Spectral clustering is a popular unsupervised machine learning technique used to group similar objects or observations into clusters. In this article, we explore how the traditional method of building a similarity matrix using a natural exponential function can be improved upon by using an alternative approach that uses an exponential function with a base value. We also propose a new method for computing inclusion probabilities in pivotal sampling, which leads to better representation of species in the sample.
Eigenvalue Analysis
In this section, we examine the impact of using an exponential function with a base value on the eigenvalues of the Laplacian matrix. The results show that the eigenvalues reduce when using the alternative approach, indicating improved clustering performance.
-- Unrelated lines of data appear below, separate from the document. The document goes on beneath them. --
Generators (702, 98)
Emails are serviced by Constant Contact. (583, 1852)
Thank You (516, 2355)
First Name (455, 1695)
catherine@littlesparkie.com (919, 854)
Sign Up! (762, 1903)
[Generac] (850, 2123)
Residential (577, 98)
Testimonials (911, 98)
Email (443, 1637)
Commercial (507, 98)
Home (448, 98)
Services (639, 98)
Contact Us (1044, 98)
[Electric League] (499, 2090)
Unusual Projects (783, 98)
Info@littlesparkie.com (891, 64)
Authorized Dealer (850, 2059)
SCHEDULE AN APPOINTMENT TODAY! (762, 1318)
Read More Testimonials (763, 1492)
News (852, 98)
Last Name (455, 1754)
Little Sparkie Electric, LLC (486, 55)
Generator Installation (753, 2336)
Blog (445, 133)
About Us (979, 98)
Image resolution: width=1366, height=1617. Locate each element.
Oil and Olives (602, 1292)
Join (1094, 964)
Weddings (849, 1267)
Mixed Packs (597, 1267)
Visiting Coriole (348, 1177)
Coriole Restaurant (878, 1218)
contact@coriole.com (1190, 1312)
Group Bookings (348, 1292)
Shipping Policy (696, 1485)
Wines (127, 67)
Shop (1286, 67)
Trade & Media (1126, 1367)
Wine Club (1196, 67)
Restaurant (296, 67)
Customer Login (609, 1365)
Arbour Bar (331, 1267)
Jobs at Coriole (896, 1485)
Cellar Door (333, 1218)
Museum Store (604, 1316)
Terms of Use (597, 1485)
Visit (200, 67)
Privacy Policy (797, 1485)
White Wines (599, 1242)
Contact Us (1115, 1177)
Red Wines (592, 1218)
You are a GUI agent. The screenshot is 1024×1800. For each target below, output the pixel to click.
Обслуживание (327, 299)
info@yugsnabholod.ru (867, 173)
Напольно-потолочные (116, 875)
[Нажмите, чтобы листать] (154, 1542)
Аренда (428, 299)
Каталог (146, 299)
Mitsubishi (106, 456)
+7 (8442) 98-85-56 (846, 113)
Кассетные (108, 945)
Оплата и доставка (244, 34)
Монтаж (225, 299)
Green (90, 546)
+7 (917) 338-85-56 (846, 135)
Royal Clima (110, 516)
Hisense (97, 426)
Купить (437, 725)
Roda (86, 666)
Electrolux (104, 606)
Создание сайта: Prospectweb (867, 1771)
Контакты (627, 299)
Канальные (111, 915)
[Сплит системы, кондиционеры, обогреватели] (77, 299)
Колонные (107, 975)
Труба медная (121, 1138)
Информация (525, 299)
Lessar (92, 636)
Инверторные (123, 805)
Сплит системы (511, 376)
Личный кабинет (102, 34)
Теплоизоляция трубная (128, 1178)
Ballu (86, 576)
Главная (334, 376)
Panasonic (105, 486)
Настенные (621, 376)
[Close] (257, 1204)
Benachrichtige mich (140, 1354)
This is because the base value allows for more flexibility in the similarity matrix, enabling it to capture more subtle patterns and relationships between observations.
Sampling Analysis
In this section, we assess the quality of our samples via a sampling analysis. Our results demonstrate that the new method for computing inclusion probabilities leads to better representation of species in the sample, resulting in more accurate clustering. This is because the median function used in the new method provides more intuitive and realistic probabilities compared to the previous maximum function.
Conclusion
In conclusion, this article proposes a novel approach to building a similarity matrix using an exponential function with a base value, leading to improved clustering performance. Additionally, we introduce a new method for computing inclusion probabilities in pivotal sampling, which results in better representation of species in the sample. By demystifying complex concepts and providing engaging analogies, this summary aims to facilitate a deeper understanding of the article’s key findings and their implications for unsupervised machine learning techniques.